Objectives: Sleep disorders remain largely undiagnosed in the general population. The current study assessed whether the Global Sleep Assessment Questionnaire (GSAQ) could: (1), distinguish between sleep disorders (including no sleep disorder); (2), be a reliable and valid sleep disorder screener; and (3), serve as a practical, user-friendly screening tool for primary care and sleep centers.

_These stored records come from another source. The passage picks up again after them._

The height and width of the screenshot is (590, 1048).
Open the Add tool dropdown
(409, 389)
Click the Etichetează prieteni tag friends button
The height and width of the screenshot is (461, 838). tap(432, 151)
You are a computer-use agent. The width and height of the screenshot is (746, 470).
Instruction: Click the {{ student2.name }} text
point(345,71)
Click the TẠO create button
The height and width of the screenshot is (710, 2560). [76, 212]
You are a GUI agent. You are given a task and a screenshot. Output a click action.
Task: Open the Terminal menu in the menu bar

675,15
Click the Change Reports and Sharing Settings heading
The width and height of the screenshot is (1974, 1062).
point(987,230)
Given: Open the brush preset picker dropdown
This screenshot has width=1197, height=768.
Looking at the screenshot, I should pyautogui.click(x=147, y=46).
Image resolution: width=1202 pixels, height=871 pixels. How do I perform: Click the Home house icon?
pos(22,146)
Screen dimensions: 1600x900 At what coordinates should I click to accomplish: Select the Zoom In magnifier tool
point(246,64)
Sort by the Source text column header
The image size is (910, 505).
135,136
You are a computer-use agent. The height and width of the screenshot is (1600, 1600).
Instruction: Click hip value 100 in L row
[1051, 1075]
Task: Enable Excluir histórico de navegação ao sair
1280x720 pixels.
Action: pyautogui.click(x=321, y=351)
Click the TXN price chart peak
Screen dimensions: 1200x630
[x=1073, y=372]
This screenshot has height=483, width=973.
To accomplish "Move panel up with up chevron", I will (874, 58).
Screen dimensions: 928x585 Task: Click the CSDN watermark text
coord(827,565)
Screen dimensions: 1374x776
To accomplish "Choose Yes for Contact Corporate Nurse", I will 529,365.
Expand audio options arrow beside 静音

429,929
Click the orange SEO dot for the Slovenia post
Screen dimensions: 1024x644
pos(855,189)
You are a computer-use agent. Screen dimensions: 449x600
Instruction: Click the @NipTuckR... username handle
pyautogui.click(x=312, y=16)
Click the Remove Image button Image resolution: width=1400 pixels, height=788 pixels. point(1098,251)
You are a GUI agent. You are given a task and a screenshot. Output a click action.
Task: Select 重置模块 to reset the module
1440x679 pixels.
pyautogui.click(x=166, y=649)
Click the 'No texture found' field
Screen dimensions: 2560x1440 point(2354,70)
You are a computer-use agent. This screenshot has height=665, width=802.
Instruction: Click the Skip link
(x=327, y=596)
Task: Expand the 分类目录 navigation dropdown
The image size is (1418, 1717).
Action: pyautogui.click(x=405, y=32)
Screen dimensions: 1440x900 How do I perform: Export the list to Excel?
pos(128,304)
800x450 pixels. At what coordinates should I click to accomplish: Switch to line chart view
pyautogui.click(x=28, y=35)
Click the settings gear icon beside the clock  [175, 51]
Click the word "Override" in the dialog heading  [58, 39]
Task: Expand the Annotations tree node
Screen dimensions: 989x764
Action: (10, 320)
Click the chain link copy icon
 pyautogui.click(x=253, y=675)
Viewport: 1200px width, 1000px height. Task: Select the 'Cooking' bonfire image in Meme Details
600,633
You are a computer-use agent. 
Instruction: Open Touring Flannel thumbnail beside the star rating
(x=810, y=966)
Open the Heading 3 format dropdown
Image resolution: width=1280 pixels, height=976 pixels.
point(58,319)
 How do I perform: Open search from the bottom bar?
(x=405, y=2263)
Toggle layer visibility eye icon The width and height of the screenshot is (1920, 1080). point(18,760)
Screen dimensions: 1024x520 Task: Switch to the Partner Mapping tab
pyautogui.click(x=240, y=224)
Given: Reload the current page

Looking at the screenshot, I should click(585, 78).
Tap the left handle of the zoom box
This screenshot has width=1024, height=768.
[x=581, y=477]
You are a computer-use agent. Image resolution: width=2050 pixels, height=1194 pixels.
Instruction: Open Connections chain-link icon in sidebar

Methods: Two hundred and twelve adults from five sleep centers and two primary care clinics completed the GSAQ and received confirmed diagnoses from a sleep specialist. Of the 212 patients, 139 (65.6%) had at least one sleep disorder, 60 (28.3%) had two or more sleep disorders, and 13 (6.1%) had no confirmed sleep disorder. Ninety-one (43%) individuals completed the GSAQ a second time for reliability testing. Scores for each sleep disorder including, but not limited to, primary insomnia (I), insomnia associated with a mental disorder (IME), obstructive sleep apnea (OSA), periodic limb movement (PLM), and parasomnia (P) were computed. The sensitivity and specificity were estimated using comprehensive clinical diagnosis as the gold standard and mean domain scores as a cutpoint.
Results: The mean participant age was 45 years, 52% were female. Observed frequencies were: 36 (I), 14 (IME), 31 (OSA), 7 (PLM) and 4% (P). Test-retest reliability ranged from 0.51 to 0.92. Pearson correlation coefficients suggested that the GSAQ discriminated between diagnoses. The sensitivities and specificities were 79/57, 83/51, 93/58, 93/52, and 100/49 for I, IME, OSA, PLM, and P, respectively.
Conclusions: Our findings suggest that the GSAQ can aid in recognizing sleep disorders. Future studies should focus on characterizing its predictive values in primary care settings.